BMC Genomics 2011, 12:506  doi:10.1186/1471-2164-12-506

Published: 14 October 2011

Abstract

Background

Several studies have shown that genomes can be studied via a multifractal formalism. Recently, we used a multifractal approach to study the genetic information content of the Caenorhabditis elegans genome. Here we investigate the possibility that the human genome shows a similar behavior to that observed in the nematode.

Results

We report here multifractality in the human genome sequence. This behavior correlates strongly on the presence of Alu elements and to a lesser extent on CpG islands and (G+C) content. In contrast, no or low relationship was found for LINE, MIR, MER, LTRs elements and DNA regions poor in genetic information.
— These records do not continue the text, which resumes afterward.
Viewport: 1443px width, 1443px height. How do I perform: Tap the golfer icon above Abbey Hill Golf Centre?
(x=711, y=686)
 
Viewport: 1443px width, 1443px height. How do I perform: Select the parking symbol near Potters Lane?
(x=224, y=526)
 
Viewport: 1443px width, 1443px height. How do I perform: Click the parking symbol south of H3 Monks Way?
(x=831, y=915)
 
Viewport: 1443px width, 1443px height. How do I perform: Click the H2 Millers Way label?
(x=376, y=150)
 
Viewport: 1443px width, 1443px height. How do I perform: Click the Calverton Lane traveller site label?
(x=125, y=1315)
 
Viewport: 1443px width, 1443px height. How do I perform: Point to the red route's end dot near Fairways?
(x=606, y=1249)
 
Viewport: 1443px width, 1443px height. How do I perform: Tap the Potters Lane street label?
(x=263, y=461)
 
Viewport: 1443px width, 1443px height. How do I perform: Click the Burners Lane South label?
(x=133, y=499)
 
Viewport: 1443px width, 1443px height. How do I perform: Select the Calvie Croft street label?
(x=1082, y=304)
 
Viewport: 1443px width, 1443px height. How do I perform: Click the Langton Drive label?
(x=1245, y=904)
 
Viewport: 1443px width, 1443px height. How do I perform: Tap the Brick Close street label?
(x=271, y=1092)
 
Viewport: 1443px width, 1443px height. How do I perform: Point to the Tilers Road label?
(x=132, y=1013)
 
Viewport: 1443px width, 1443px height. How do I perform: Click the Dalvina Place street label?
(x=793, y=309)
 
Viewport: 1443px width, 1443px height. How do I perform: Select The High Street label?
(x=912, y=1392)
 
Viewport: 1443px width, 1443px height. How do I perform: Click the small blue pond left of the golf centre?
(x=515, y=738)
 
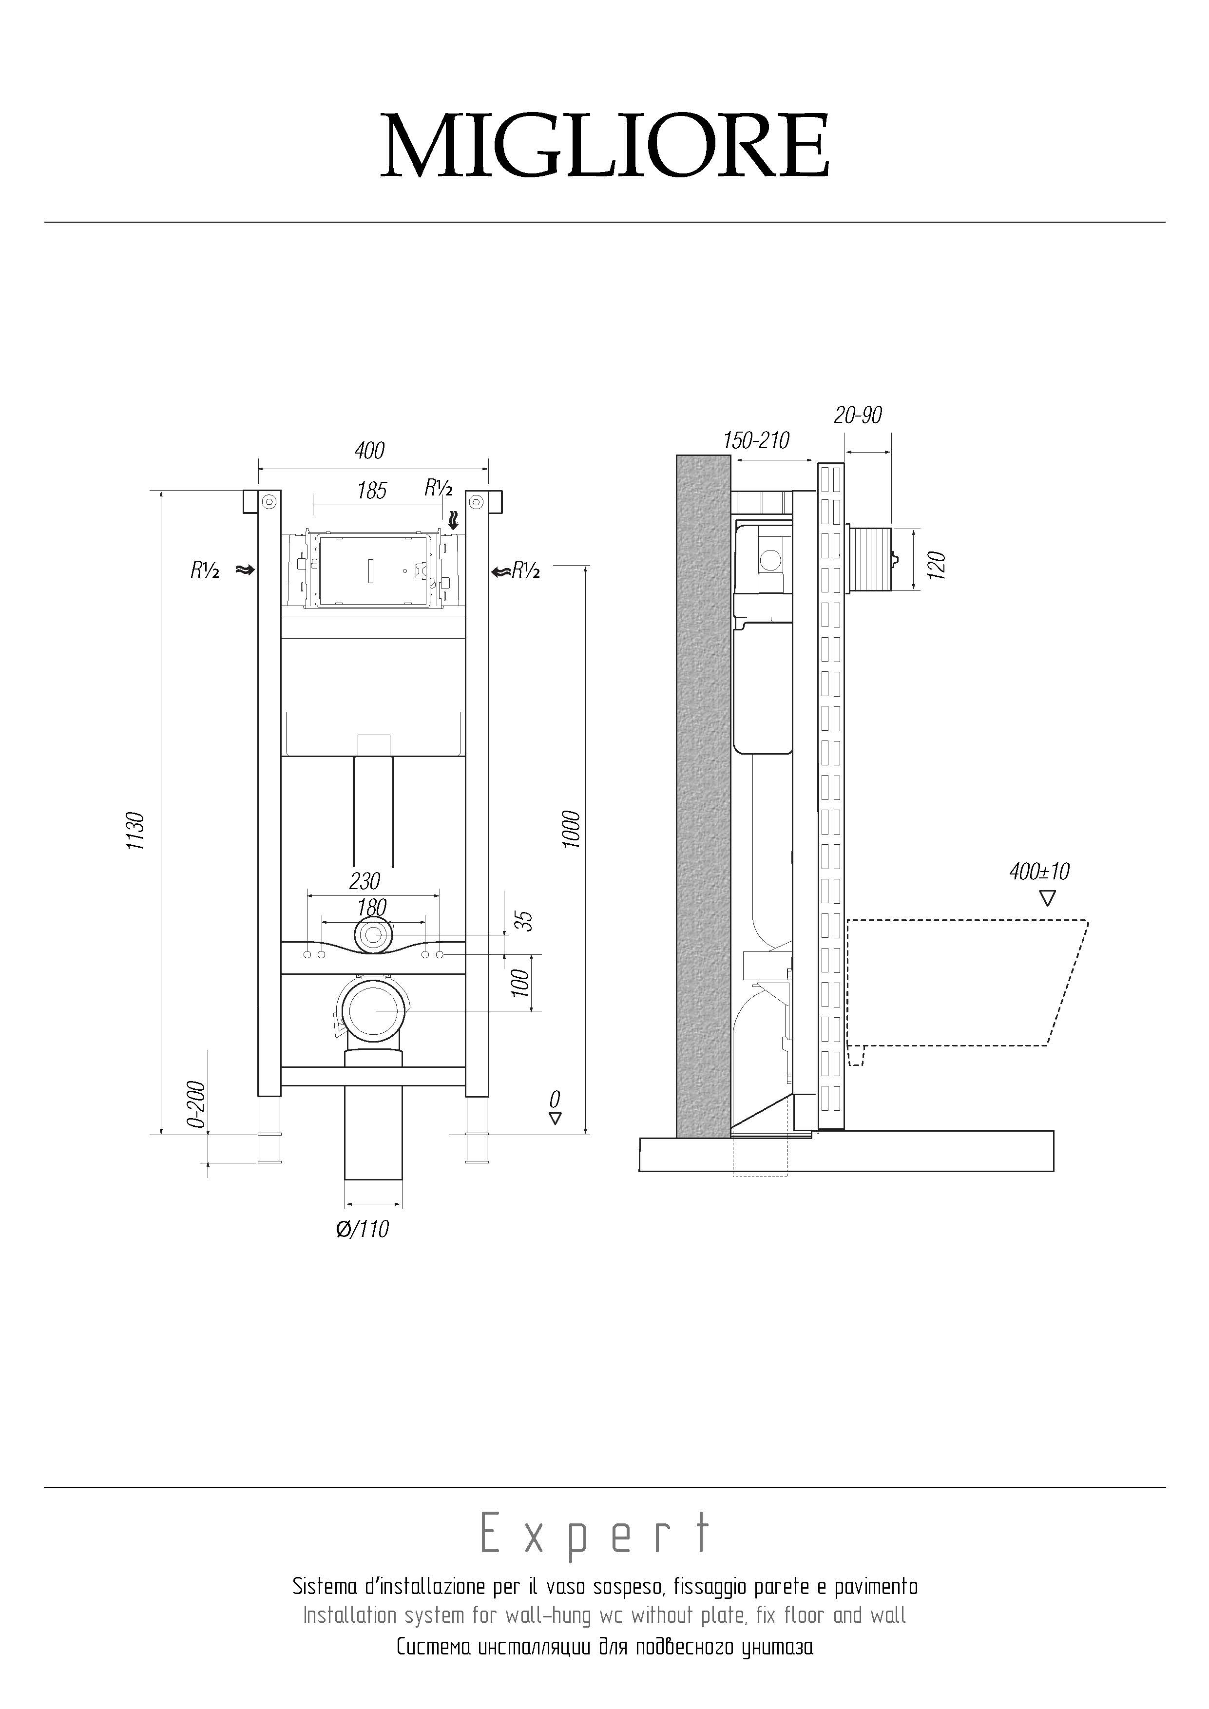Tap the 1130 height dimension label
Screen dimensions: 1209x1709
(x=135, y=832)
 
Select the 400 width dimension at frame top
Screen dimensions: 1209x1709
(x=369, y=450)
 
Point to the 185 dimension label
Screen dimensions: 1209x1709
(x=371, y=491)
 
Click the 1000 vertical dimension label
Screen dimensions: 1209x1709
(x=571, y=829)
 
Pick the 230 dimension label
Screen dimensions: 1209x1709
(x=365, y=881)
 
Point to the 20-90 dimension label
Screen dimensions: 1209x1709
(x=858, y=415)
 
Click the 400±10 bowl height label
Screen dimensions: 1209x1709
(x=1039, y=871)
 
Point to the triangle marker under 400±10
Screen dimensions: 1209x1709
(x=1047, y=898)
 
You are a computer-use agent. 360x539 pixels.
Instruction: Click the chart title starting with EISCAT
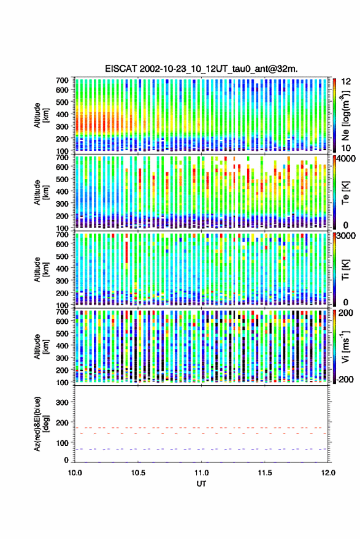[x=201, y=69]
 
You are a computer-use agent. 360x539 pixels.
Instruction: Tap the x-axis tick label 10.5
[x=138, y=473]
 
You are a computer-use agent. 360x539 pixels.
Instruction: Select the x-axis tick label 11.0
[x=202, y=473]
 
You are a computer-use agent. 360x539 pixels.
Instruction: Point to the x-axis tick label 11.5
[x=265, y=473]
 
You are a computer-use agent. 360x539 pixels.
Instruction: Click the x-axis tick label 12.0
[x=328, y=473]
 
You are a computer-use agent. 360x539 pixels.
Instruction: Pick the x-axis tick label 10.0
[x=75, y=473]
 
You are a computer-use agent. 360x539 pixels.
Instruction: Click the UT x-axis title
[x=201, y=484]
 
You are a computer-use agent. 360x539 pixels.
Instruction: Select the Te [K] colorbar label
[x=345, y=193]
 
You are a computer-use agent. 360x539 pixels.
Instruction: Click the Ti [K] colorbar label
[x=345, y=270]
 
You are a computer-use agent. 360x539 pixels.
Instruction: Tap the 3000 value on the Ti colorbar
[x=347, y=236]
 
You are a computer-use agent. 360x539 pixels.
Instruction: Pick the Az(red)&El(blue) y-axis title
[x=40, y=424]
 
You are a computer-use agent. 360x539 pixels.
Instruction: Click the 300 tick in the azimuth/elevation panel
[x=62, y=402]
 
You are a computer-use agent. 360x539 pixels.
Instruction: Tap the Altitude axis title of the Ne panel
[x=41, y=115]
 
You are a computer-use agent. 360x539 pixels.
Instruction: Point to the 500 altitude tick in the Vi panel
[x=62, y=333]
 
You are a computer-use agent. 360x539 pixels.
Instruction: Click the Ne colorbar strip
[x=335, y=115]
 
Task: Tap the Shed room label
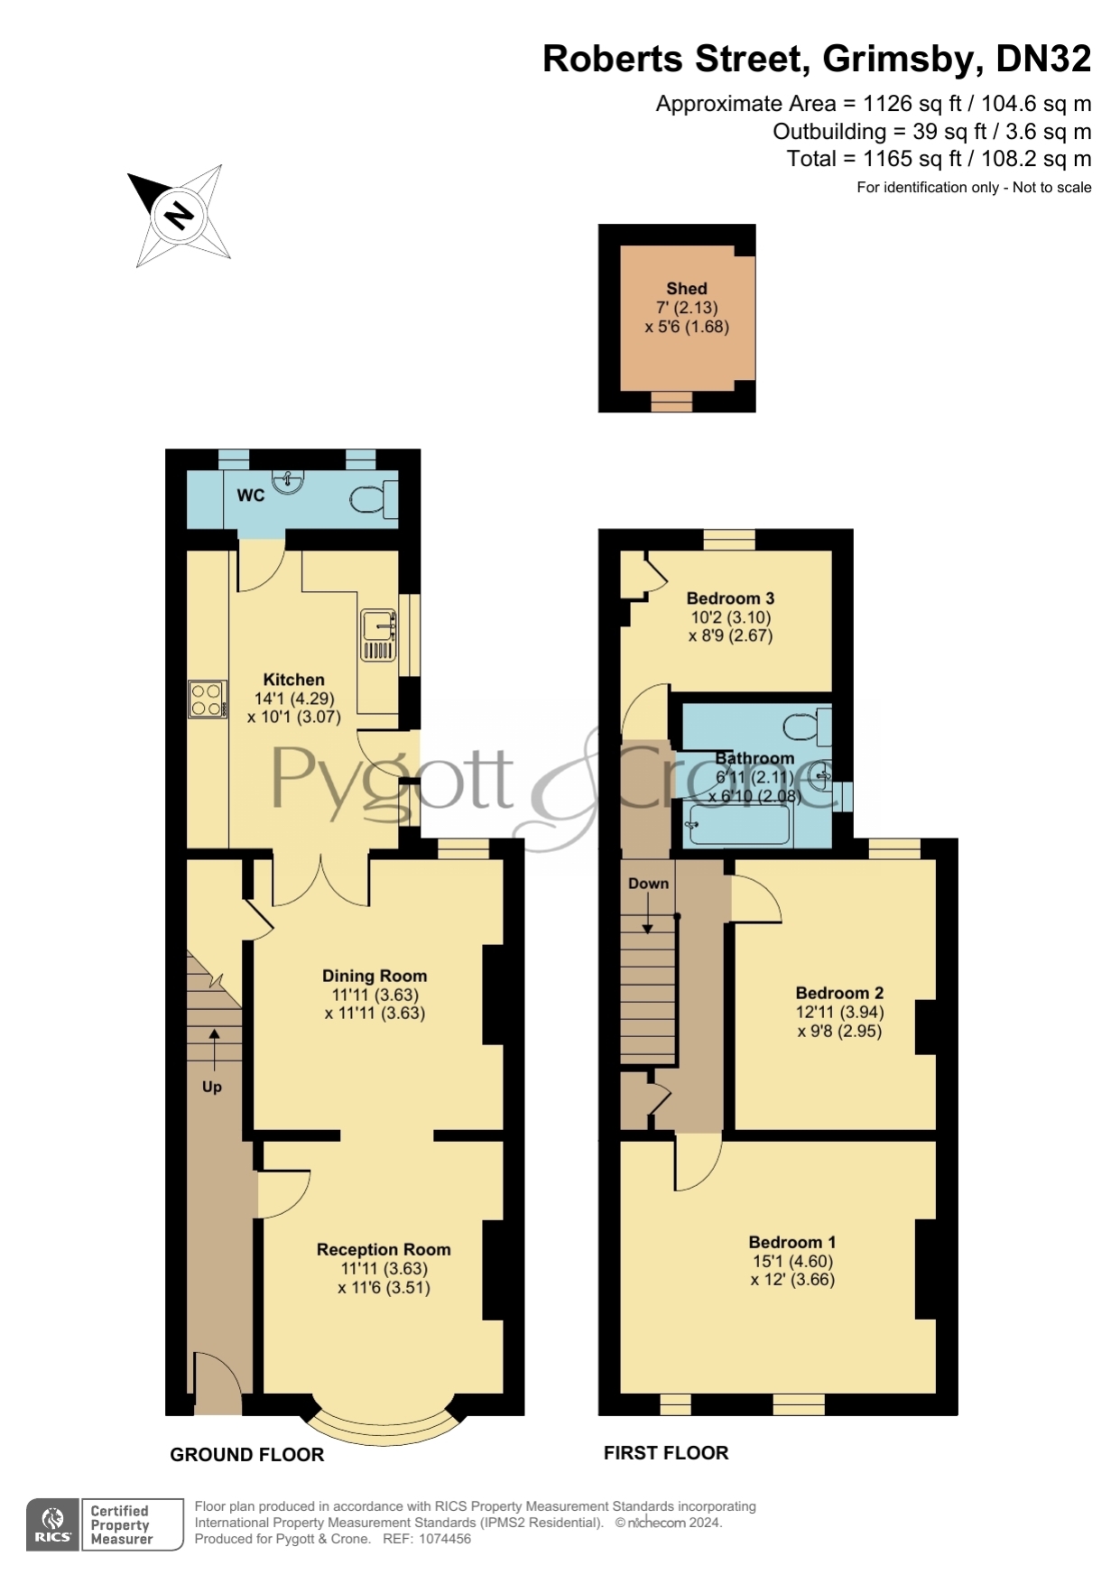pos(686,289)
Gene function, cluster of orthologous genes, metabolic pathways, and exons tended to increase their frequencies with ranges of multifractality and large gene families were located in genomic regions with varied multifractality. Additionally, a multifractal map and classification for human chromosomes are proposed.

Conclusions

Based on these findings, we propose a descriptive non-linear model for the structure of the human genome, with some biological implications. This model reveals 1) a multifractal regionalization where many regions coexist that are far from equilibrium and 2) this non-linear organization has significant molecular and medical genetic implications for understanding the role of Alu elements in genome stability and structure of the human genome. Given the role of Alu sequences in gene regulation, genetic diseases, human genetic diversity, adaptation and phylogenetic analyses, these quantifications are especially useful.